Headquarters and certain direct reporting organizations use two digit numbers.

The continental, numbered Air Forces used three digit numbers from 100 through the 400 range with the leading digit indicating the numbered Air Force.
Thus First Air Force bases' units were in the 100 series range, and so forth for 200 -400. Other organization also used three digit numbers of 500 and beyond.

Certain commands, schools, and specialized organizations and centers used the four digit numbers and again, the lead digit signified the parent organization or geographic region.

The Air Depot system bases were numbered systematically also in the base unit structure.

===Other examples===

BU 326 Mac Dill AAB, FL (3 AF)

420th BASE UNIT
March Field, CA (4th AF)
811ST AAF Base Unit
Mitchel Fld N Y

==Cold War unit designations==
Most AAFBUs were inactivated before the 1947 USAF was established, but some were redesignated Air Force base units (AF BU), e.g., base operating units on 26 September 1947 such as Brooks' 306th, Barksdale's 2621st, and Williams' 3010th.
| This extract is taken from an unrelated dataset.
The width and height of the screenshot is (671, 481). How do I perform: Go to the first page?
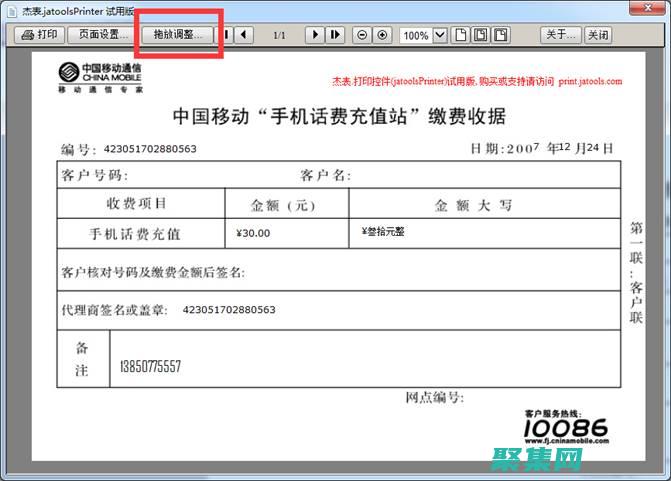click(228, 35)
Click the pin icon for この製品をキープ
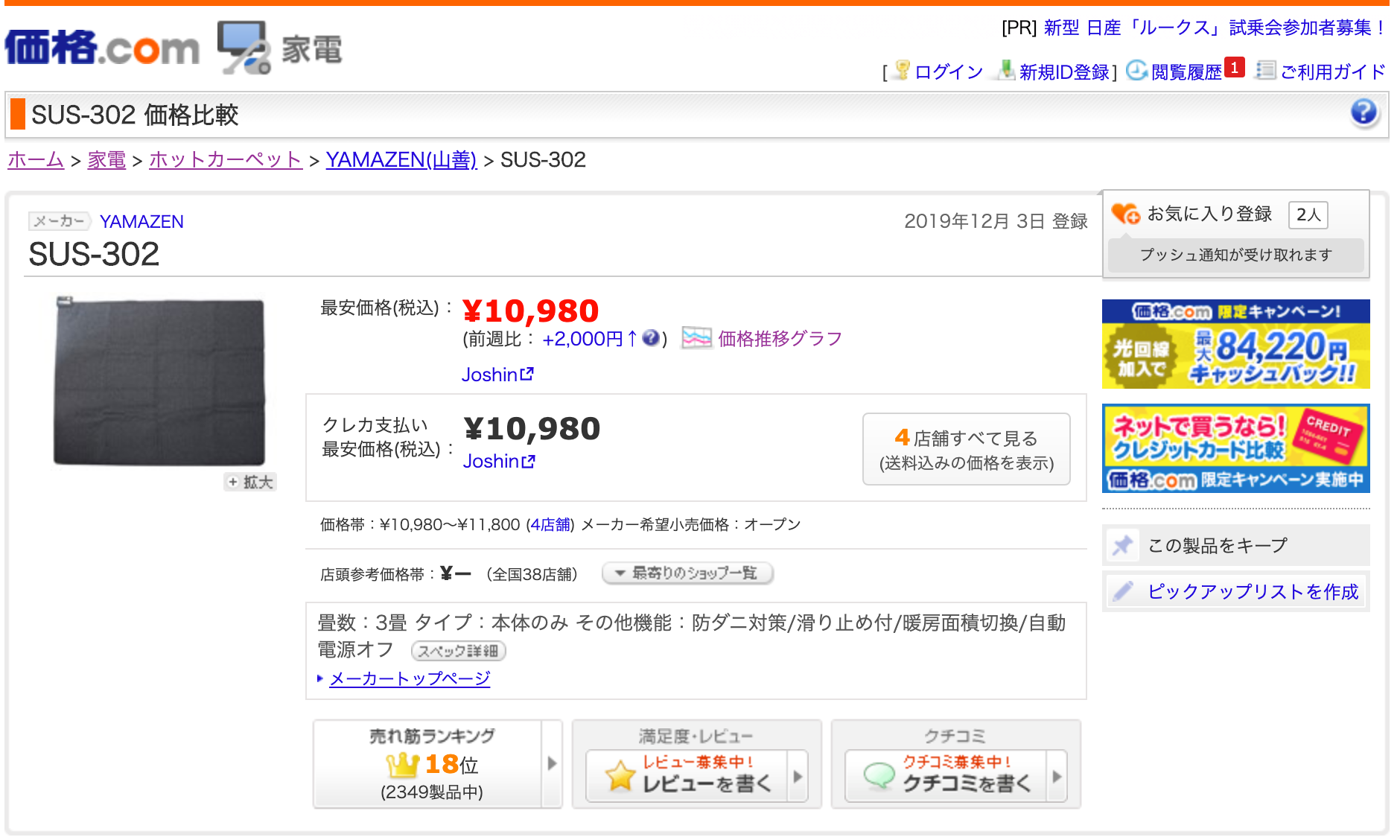Screen dimensions: 1400x840 [1123, 544]
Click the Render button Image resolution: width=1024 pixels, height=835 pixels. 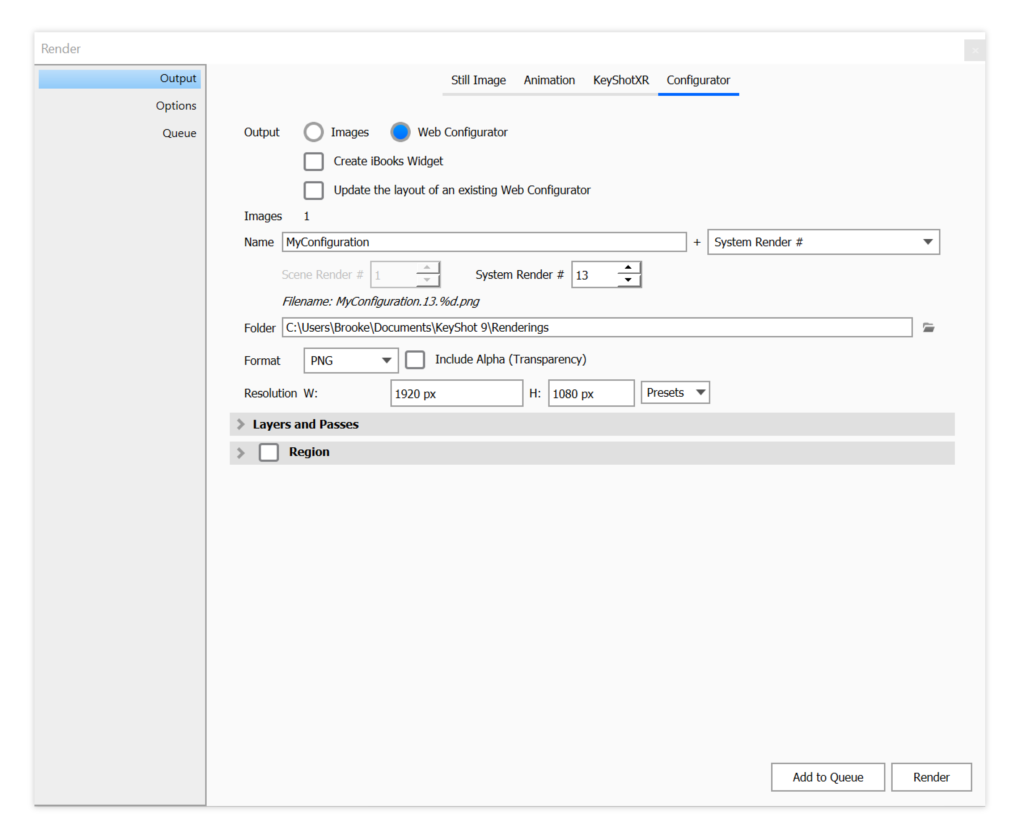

Although many base units were smaller than squadrons, some AF BUs included squadrons, e.g., the E and R Squadrons of Bolling's 4 AF BU, and Sq R (Bergstrom) and Sq M (Offutt) of the 130 AF BU. New AF BU unit designations were established as late as 16 May 1948 (Williams' 775 AF BU), and the 496 Finance Disbursing Unit at Kelly was designated on 19 February 1951. Nearly all "unit" designation were obsolete c. 1 May 1952 when MacDill's "2156 Air Rscu Unit" was inactivated.